Simplify Spatial Indexing with the Power of H3 — What the World Needs Now Is a Hexagonal Grid
Did you know that approximately two thirds of Snowflake customers capture the latitude and longitude of some business entity or event in their account? While latitude and longitude columns can often be used by BI tools and Python libraries to plot points on a map, or shade common administrative boundaries such as states, provinces and countries, companies can do so much more with this valuable geospatial data to perform complex analyses.
While we covered Snowflake’s support for GEOGRAPHY and GEOMETRY data types in this blog series, and millions of queries run daily using these types, the reality is that there are still many who feel they need to be a geospatial expert to work with them. They need an easier access path to convert that latitude and longitude into something more powerful. To paraphrase that old song from the 1960s, “What the world needs now” … is a hexagon.
We hear you, world.
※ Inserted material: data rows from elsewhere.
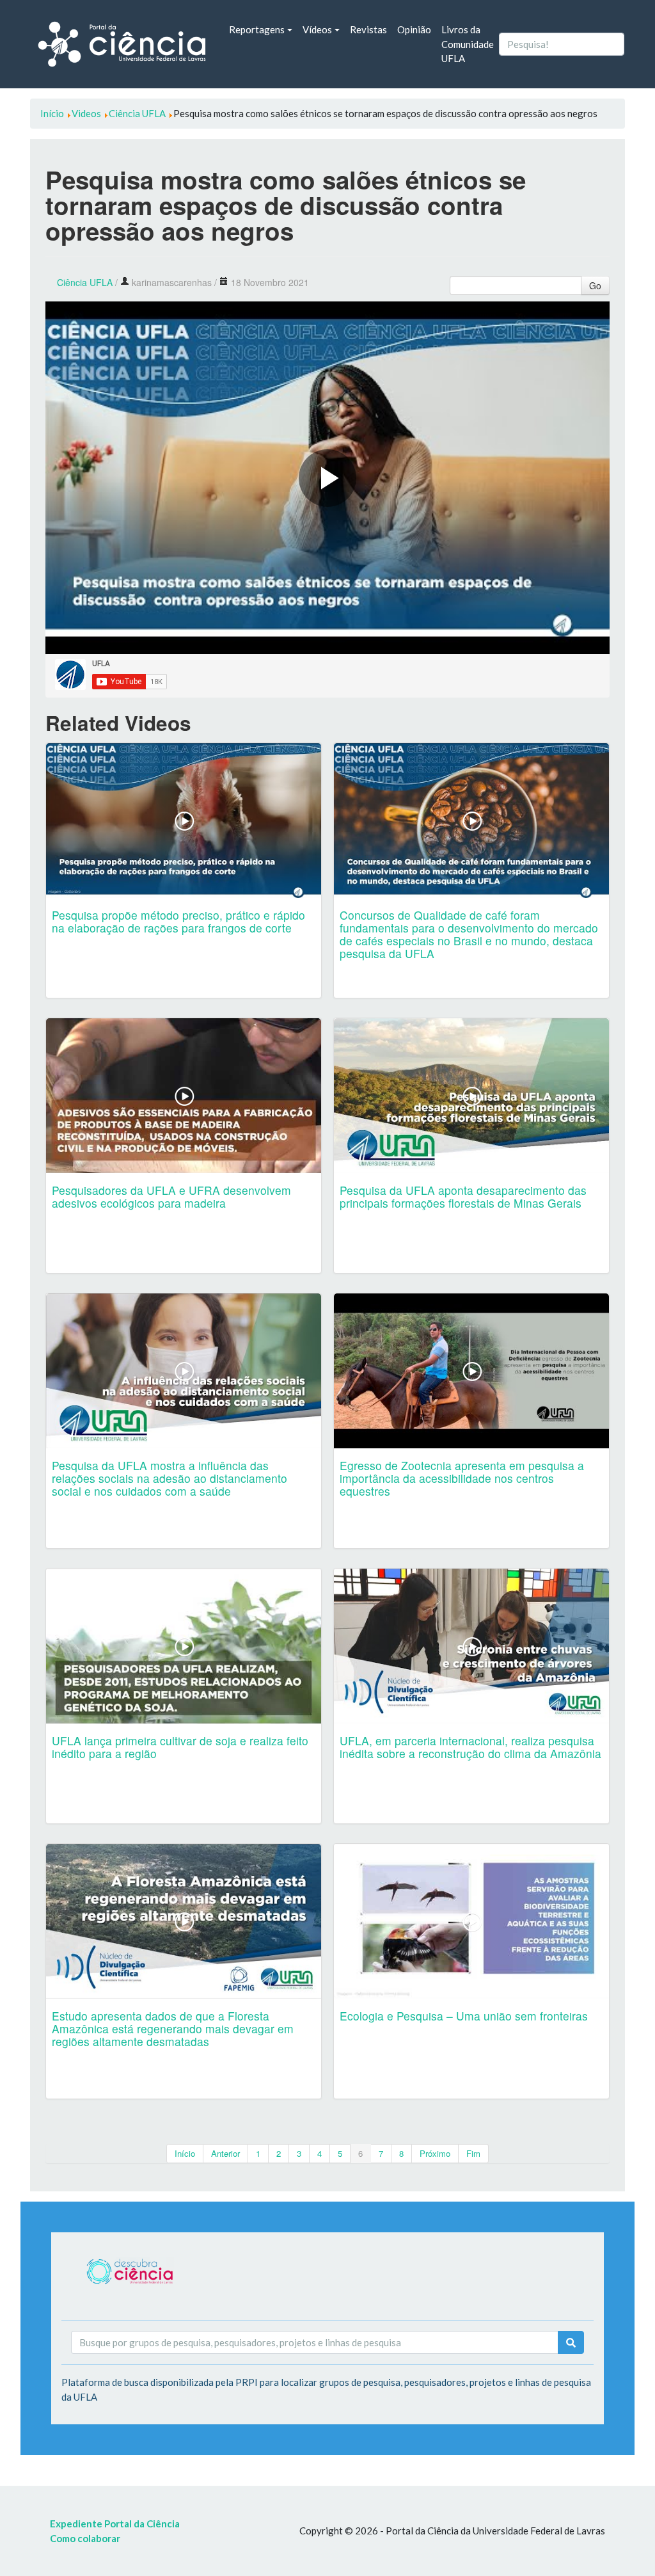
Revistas (368, 29)
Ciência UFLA (85, 282)
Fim (473, 2153)
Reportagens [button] (257, 29)
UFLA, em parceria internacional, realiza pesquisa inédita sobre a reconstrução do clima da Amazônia (470, 1746)
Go (595, 285)
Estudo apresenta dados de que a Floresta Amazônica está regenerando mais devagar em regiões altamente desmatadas (173, 2028)
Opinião (414, 29)
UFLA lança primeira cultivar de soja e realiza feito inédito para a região (180, 1746)
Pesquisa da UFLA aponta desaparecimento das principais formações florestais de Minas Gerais (463, 1196)
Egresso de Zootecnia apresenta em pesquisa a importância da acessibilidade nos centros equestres (462, 1478)
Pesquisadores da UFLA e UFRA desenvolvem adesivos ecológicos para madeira (171, 1196)
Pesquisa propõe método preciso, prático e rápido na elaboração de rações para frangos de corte (178, 921)
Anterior (225, 2153)
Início (185, 2153)
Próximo (435, 2153)
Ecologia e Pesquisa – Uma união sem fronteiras (464, 2016)
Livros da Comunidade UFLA (467, 44)
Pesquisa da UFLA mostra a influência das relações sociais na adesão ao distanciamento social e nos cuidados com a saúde (169, 1478)
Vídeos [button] (317, 29)
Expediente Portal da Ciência (115, 2523)
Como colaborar (85, 2538)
Today, we’re announcing the general availability of H3 in Snowflake. Now you can take your latitude and longitude data (and your GEOGRAPHY if you have it) and unlock the power of H3. But what is H3, and why does the world need a hexagon?
Shall we play a game?
I love games of all kinds, specifically strategy games. A good strategy game will both challenge you within the constructs of the game, as well as force you to weigh your navigation within those constructs against the friends and family you are playing with.
Strategy games come in a variety of styles, but there is one format I want to mention specifically: the tile placement game. In a tile placement game, players frequently have to place interconnecting tiles on a board or table to generate points or currency to win the game. There are many variations to this, but one theme that tile placement games often have is that they represent two-dimensional maps of a real or imaginary world. And because these tiles often need to perfectly connect with each other to build out or populate the map, the tiles often come in one of several shapes: a square, triangle or hexagon.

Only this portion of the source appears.